[Document]:

Struthers, 77, appeared on a January 13 episode of Let’s Talk About That! With Larry Saperstein and Jacob Bellotti where she admitted that she didn’t want to talk about the Golden Girls alum, who died in 2021 at 99 years old, while she was still alive.
“I know everybody loves her. They loved her so much,” the Gilmore Girls actor said, but said she “didn’t have such a great experience with her.”
She was “a very passive-aggressive woman,” said Struthers.
The actor recalled being at White’s house to work on the pilot for a new game show. During the shoot, White asked her maid to bring them a snack while they worked.
“Then the plate was set in the middle and it was cookies, I think,” Struther recalled. “So I reached for a cookie and she said in front of everyone, ‘Oh, I wouldn’t do that if I were you dear, you don’t need a cookie.’”
As Saperstein and Bellotti looked shocked, Struthers added, “Totally fat-shamed me in front of the rest of the people in the room.”

[Items]:
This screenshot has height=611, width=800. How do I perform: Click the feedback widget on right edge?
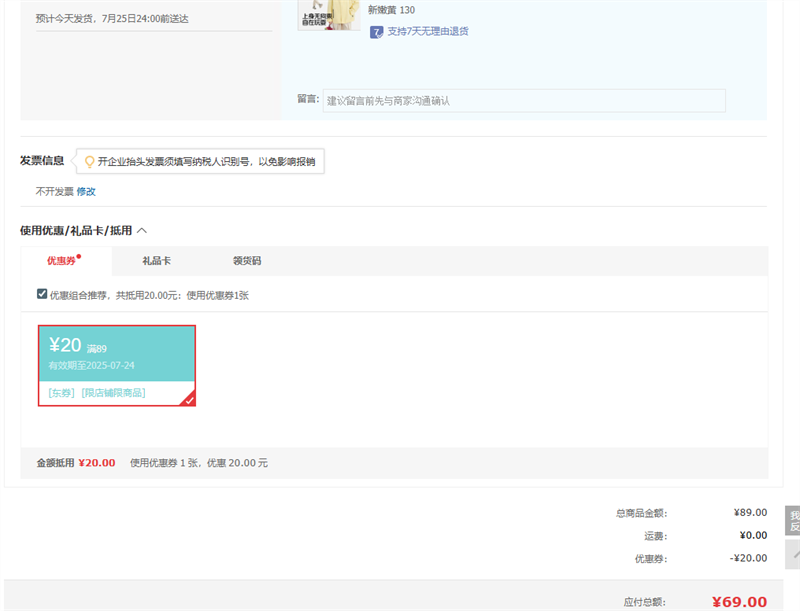(792, 520)
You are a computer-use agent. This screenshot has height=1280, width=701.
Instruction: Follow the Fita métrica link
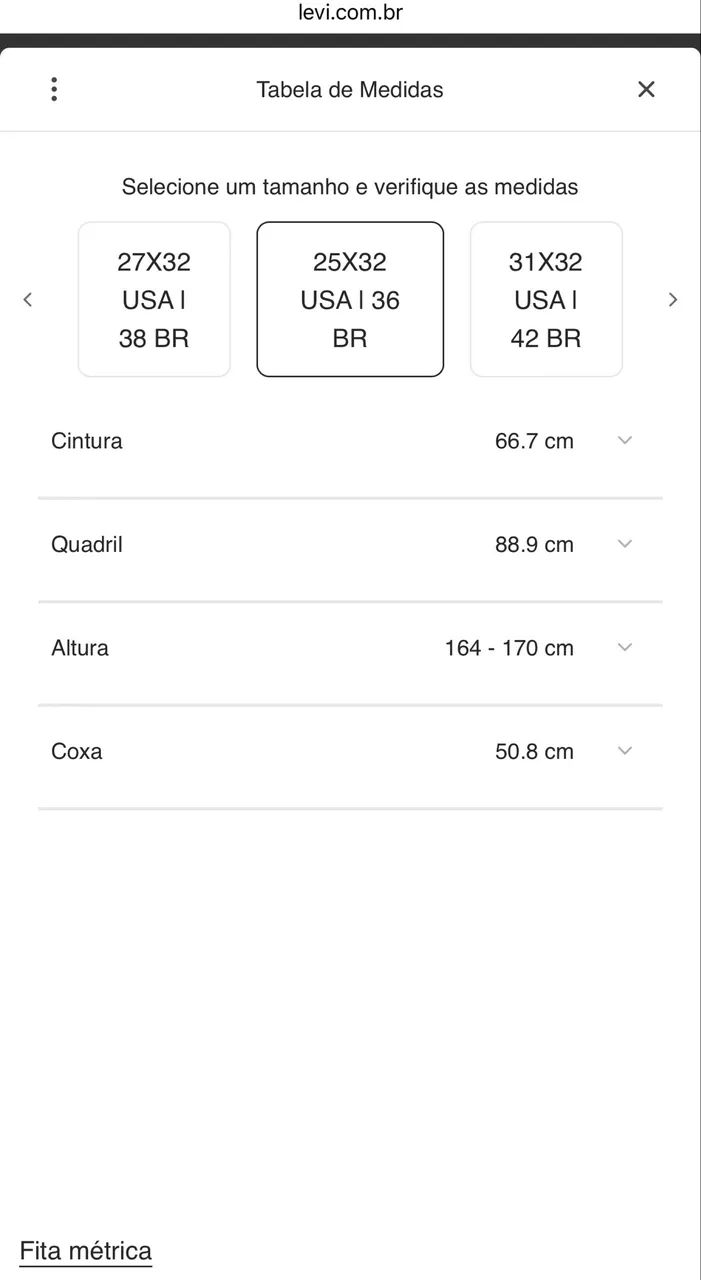coord(86,1251)
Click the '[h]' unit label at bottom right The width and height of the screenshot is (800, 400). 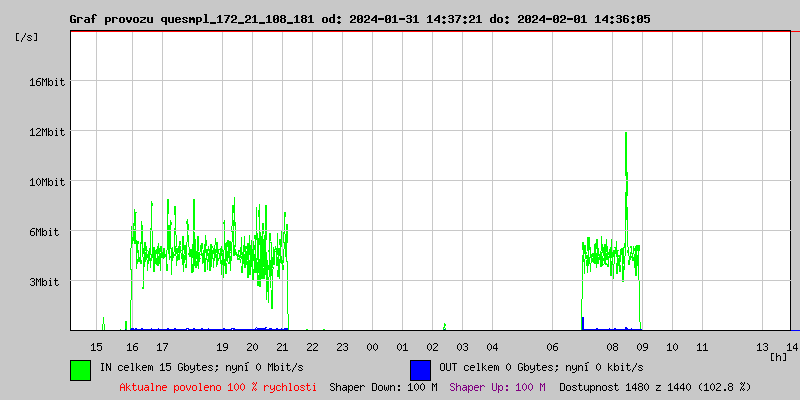778,356
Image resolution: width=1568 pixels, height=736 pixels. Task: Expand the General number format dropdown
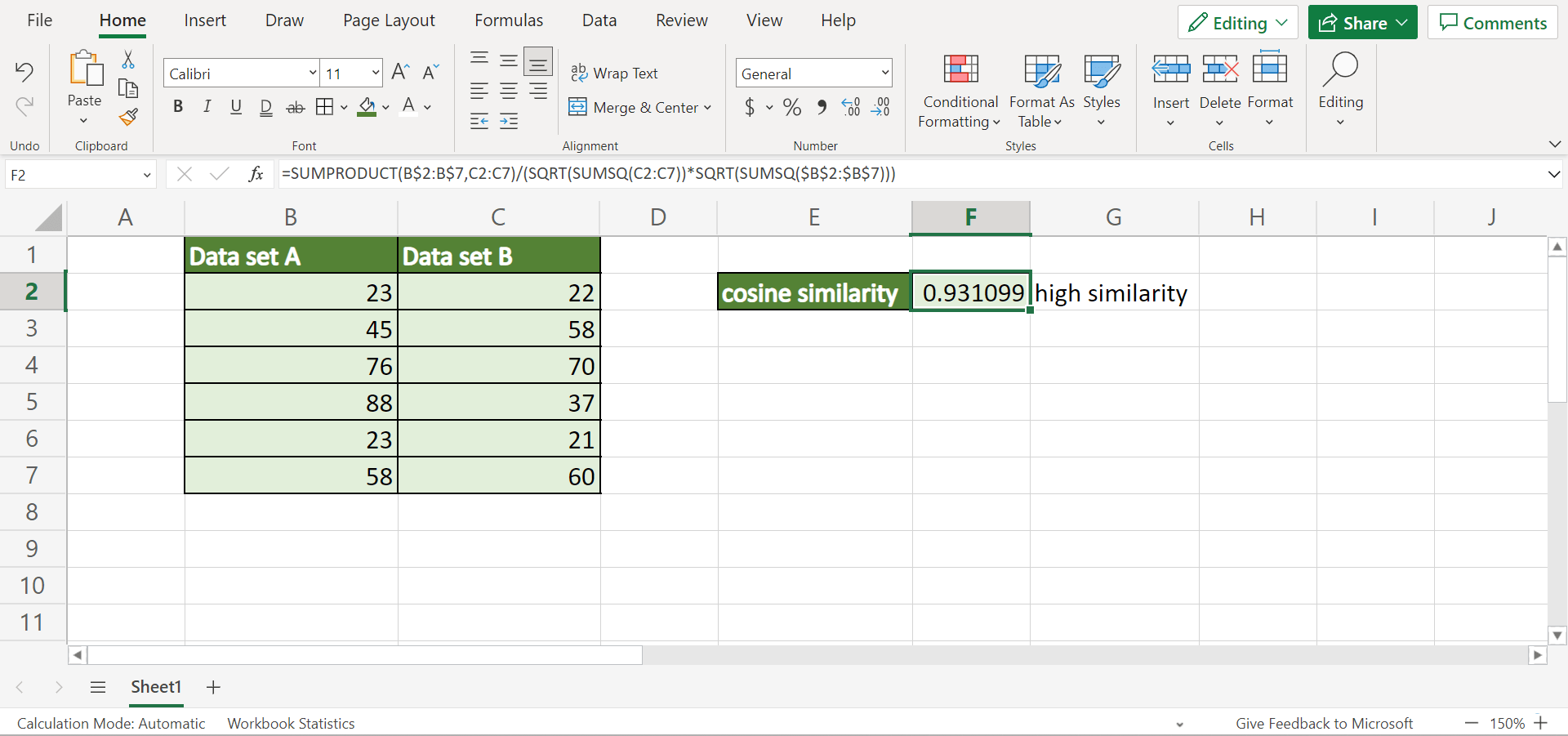tap(884, 73)
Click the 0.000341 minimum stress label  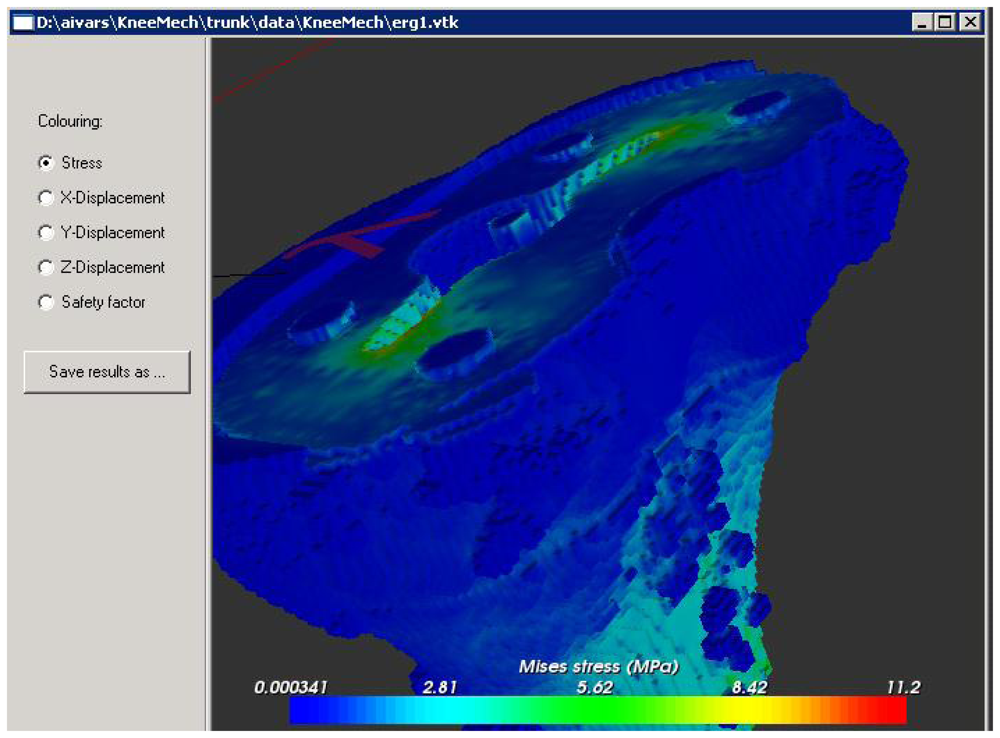click(x=291, y=687)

[Directions]: Please duplicate the Struthers account word for word between "The actor recalled" and "while they worked.", inclusive. The items come from a separate source, unrelated to the Struthers account.

[Answer to the exercise]:
The actor recalled being at White’s house to work on the pilot for a new game show. During the shoot, White asked her maid to bring them a snack while they worked.